**Required task**
Please copy the data below unchanged, except swap every "GUI agent" for "screen assistant".

**Data in this exercise**
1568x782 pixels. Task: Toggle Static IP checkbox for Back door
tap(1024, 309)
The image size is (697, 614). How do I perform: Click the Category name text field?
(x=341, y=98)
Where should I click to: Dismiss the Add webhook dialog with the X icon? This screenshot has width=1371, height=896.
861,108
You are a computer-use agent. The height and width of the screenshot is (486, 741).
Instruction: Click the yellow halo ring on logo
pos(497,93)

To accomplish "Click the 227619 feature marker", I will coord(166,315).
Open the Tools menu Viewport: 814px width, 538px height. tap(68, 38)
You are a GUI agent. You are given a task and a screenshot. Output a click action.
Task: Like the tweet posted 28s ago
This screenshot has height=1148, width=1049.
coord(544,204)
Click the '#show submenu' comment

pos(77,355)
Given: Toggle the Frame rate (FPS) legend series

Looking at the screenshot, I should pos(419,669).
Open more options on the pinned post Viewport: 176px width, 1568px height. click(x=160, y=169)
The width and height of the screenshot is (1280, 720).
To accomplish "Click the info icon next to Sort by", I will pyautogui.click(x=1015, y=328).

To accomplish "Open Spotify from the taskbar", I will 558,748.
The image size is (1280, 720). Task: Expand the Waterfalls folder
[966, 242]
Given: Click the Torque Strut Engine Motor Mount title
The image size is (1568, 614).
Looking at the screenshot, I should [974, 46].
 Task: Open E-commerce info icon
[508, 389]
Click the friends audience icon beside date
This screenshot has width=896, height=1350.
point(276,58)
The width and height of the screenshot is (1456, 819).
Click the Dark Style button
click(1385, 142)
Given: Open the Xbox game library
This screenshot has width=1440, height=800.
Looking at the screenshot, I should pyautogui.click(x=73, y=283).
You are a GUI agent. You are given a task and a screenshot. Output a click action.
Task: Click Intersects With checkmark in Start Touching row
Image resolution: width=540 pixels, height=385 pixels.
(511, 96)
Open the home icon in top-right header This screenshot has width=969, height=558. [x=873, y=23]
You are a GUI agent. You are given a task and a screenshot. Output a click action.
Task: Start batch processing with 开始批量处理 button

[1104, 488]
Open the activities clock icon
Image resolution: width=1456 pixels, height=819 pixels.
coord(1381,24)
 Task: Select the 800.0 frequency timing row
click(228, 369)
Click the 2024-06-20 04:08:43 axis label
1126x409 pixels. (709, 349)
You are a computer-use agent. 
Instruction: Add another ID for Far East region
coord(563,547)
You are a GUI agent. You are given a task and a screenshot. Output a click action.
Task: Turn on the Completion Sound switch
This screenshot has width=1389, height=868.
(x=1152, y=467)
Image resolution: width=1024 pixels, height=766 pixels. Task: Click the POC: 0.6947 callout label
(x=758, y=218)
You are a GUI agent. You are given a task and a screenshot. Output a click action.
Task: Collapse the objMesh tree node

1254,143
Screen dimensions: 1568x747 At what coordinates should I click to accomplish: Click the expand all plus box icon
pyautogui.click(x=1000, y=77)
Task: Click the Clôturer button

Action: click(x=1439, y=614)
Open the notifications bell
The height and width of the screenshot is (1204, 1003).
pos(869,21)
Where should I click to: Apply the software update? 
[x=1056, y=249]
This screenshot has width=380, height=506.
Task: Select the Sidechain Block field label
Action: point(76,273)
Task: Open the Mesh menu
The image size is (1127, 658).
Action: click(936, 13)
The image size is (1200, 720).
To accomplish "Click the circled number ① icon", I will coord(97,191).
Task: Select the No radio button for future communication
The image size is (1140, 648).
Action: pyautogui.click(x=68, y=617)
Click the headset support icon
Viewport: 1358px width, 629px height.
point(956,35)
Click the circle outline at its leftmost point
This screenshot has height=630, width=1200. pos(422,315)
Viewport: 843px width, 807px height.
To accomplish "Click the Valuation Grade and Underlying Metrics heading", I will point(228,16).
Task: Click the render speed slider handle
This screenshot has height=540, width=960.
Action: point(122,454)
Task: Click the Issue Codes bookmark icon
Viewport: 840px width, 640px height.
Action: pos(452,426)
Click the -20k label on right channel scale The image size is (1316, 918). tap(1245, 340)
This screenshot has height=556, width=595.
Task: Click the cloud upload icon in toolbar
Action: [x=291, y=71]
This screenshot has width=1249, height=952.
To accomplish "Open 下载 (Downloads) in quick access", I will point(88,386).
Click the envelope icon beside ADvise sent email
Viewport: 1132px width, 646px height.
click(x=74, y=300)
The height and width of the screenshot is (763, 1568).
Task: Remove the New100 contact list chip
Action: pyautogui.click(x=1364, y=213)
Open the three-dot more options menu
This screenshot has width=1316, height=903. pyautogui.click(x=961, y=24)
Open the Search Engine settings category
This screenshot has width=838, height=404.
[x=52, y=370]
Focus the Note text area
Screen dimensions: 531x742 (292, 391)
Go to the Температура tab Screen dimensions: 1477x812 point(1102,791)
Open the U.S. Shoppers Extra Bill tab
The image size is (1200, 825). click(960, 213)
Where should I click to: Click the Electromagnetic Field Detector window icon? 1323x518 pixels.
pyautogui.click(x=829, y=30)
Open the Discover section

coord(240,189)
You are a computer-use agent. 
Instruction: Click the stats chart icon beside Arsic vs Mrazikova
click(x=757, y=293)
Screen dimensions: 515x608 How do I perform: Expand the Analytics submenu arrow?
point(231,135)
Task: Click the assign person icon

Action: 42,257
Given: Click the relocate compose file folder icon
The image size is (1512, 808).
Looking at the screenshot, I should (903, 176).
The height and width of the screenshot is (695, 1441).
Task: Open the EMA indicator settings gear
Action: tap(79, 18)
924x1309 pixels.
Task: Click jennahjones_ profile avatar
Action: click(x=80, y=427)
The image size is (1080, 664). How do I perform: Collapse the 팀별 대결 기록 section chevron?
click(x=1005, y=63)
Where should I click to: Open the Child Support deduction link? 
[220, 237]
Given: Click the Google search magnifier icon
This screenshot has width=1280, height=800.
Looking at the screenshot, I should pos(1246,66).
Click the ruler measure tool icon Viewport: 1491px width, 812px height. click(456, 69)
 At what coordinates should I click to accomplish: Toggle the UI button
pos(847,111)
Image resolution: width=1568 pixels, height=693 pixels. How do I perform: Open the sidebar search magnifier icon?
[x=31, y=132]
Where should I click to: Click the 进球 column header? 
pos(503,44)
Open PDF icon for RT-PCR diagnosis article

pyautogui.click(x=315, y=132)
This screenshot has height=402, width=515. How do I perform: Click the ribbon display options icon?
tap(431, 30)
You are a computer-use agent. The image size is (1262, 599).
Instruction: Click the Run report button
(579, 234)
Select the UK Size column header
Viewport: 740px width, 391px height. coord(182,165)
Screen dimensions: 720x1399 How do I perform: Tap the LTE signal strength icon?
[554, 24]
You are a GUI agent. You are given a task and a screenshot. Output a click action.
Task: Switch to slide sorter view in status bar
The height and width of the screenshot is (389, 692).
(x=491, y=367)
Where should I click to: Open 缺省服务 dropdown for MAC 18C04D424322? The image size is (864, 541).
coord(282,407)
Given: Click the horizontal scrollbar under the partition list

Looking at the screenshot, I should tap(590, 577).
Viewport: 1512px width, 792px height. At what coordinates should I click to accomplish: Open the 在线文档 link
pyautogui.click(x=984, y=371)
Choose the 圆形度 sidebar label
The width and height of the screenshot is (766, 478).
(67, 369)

**Completed task**
1568x782 pixels. Task: Toggle Static IP checkbox for Back door
tap(1024, 309)
The image size is (697, 614). How do I perform: Click the Category name text field?
(x=341, y=98)
Where should I click to: Dismiss the Add webhook dialog with the X icon? This screenshot has width=1371, height=896.
861,108
You are a computer-use agent. The height and width of the screenshot is (486, 741).
Instruction: Click the yellow halo ring on logo
pos(497,93)

To accomplish "Click the 227619 feature marker", I will coord(166,315).
Open the Tools menu Viewport: 814px width, 538px height. tap(68, 38)
You are a screen assistant. You are given a task and a screenshot. Output a click action.
Task: Like the tweet posted 28s ago
This screenshot has height=1148, width=1049.
coord(544,204)
Click the '#show submenu' comment

pos(77,355)
Given: Toggle the Frame rate (FPS) legend series

Looking at the screenshot, I should pos(419,669).
Open more options on the pinned post Viewport: 176px width, 1568px height. click(x=160, y=169)
The width and height of the screenshot is (1280, 720).
To accomplish "Click the info icon next to Sort by", I will pyautogui.click(x=1015, y=328).

To accomplish "Open Spotify from the taskbar", I will 558,748.
The image size is (1280, 720). Task: Expand the Waterfalls folder
[966, 242]
Given: Click the Torque Strut Engine Motor Mount title
The image size is (1568, 614).
Looking at the screenshot, I should [974, 46].
 Task: Open E-commerce info icon
[508, 389]
Click the friends audience icon beside date
This screenshot has width=896, height=1350.
point(276,58)
The width and height of the screenshot is (1456, 819).
Click the Dark Style button
click(1385, 142)
Given: Open the Xbox game library
This screenshot has width=1440, height=800.
Looking at the screenshot, I should pyautogui.click(x=73, y=283).
You are a screen assistant. You are given a task and a screenshot. Output a click action.
Task: Click Intersects With checkmark in Start Touching row
Image resolution: width=540 pixels, height=385 pixels.
(511, 96)
Open the home icon in top-right header This screenshot has width=969, height=558. [x=873, y=23]
You are a screen assistant. You are given a task and a screenshot. Output a click action.
Task: Start batch processing with 开始批量处理 button

[1104, 488]
Open the activities clock icon
Image resolution: width=1456 pixels, height=819 pixels.
coord(1381,24)
 Task: Select the 800.0 frequency timing row
click(228, 369)
Click the 2024-06-20 04:08:43 axis label
1126x409 pixels. (709, 349)
You are a computer-use agent. 
Instruction: Add another ID for Far East region
coord(563,547)
You are a screen assistant. You are given a task and a screenshot. Output a click action.
Task: Turn on the Completion Sound switch
This screenshot has width=1389, height=868.
(x=1152, y=467)
Image resolution: width=1024 pixels, height=766 pixels. Task: Click the POC: 0.6947 callout label
(x=758, y=218)
You are a screen assistant. You are given a task and a screenshot. Output a click action.
Task: Collapse the objMesh tree node

1254,143
Screen dimensions: 1568x747 At what coordinates should I click to accomplish: Click the expand all plus box icon
pyautogui.click(x=1000, y=77)
Task: Click the Clôturer button

Action: click(x=1439, y=614)
Open the notifications bell
The height and width of the screenshot is (1204, 1003).
pos(869,21)
Where should I click to: Apply the software update? 
[x=1056, y=249]
This screenshot has width=380, height=506.
Task: Select the Sidechain Block field label
Action: point(76,273)
Task: Open the Mesh menu
The image size is (1127, 658).
Action: click(936, 13)
The image size is (1200, 720).
To accomplish "Click the circled number ① icon", I will coord(97,191).
Task: Select the No radio button for future communication
The image size is (1140, 648).
Action: pyautogui.click(x=68, y=617)
Click the headset support icon
Viewport: 1358px width, 629px height.
point(956,35)
Click the circle outline at its leftmost point
This screenshot has height=630, width=1200. pos(422,315)
Viewport: 843px width, 807px height.
To accomplish "Click the Valuation Grade and Underlying Metrics heading", I will point(228,16).
Task: Click the render speed slider handle
This screenshot has height=540, width=960.
Action: point(122,454)
Task: Click the Issue Codes bookmark icon
Viewport: 840px width, 640px height.
Action: pos(452,426)
Click the -20k label on right channel scale The image size is (1316, 918). tap(1245, 340)
This screenshot has height=556, width=595.
Task: Click the cloud upload icon in toolbar
Action: [x=291, y=71]
This screenshot has width=1249, height=952.
To accomplish "Open 下载 (Downloads) in quick access", I will point(88,386).
Click the envelope icon beside ADvise sent email
Viewport: 1132px width, 646px height.
click(x=74, y=300)
The height and width of the screenshot is (763, 1568).
Task: Remove the New100 contact list chip
Action: pyautogui.click(x=1364, y=213)
Open the three-dot more options menu
This screenshot has width=1316, height=903. pyautogui.click(x=961, y=24)
Open the Search Engine settings category
This screenshot has width=838, height=404.
[x=52, y=370]
Focus the Note text area
Screen dimensions: 531x742 (292, 391)
Go to the Температура tab Screen dimensions: 1477x812 point(1102,791)
Open the U.S. Shoppers Extra Bill tab
The image size is (1200, 825). click(960, 213)
Where should I click to: Click the Electromagnetic Field Detector window icon? 1323x518 pixels.
pyautogui.click(x=829, y=30)
Open the Discover section

coord(240,189)
You are a computer-use agent. 
Instruction: Click the stats chart icon beside Arsic vs Mrazikova
click(x=757, y=293)
Screen dimensions: 515x608 How do I perform: Expand the Analytics submenu arrow?
point(231,135)
Task: Click the assign person icon

Action: 42,257
Given: Click the relocate compose file folder icon
The image size is (1512, 808).
Looking at the screenshot, I should (903, 176).
The height and width of the screenshot is (695, 1441).
Task: Open the EMA indicator settings gear
Action: tap(79, 18)
924x1309 pixels.
Task: Click jennahjones_ profile avatar
Action: click(x=80, y=427)
The image size is (1080, 664). How do I perform: Collapse the 팀별 대결 기록 section chevron?
click(x=1005, y=63)
Where should I click to: Open the Child Support deduction link? 
[220, 237]
Given: Click the Google search magnifier icon
This screenshot has width=1280, height=800.
Looking at the screenshot, I should pos(1246,66).
Click the ruler measure tool icon Viewport: 1491px width, 812px height. click(456, 69)
 At what coordinates should I click to accomplish: Toggle the UI button
pos(847,111)
Image resolution: width=1568 pixels, height=693 pixels. How do I perform: Open the sidebar search magnifier icon?
[x=31, y=132]
Where should I click to: Click the 进球 column header? 
pos(503,44)
Open PDF icon for RT-PCR diagnosis article

pyautogui.click(x=315, y=132)
This screenshot has height=402, width=515. How do I perform: Click the ribbon display options icon?
tap(431, 30)
You are a computer-use agent. The image size is (1262, 599).
Instruction: Click the Run report button
(579, 234)
Select the UK Size column header
Viewport: 740px width, 391px height. coord(182,165)
Screen dimensions: 720x1399 How do I perform: Tap the LTE signal strength icon?
[554, 24]
You are a screen assistant. You are given a task and a screenshot. Output a click action.
Task: Switch to slide sorter view in status bar
The height and width of the screenshot is (389, 692).
(x=491, y=367)
Where should I click to: Open 缺省服务 dropdown for MAC 18C04D424322? The image size is (864, 541).
coord(282,407)
Given: Click the horizontal scrollbar under the partition list

Looking at the screenshot, I should tap(590, 577).
Viewport: 1512px width, 792px height. At what coordinates should I click to accomplish: Open the 在线文档 link
pyautogui.click(x=984, y=371)
Choose the 圆形度 sidebar label
The width and height of the screenshot is (766, 478).
(67, 369)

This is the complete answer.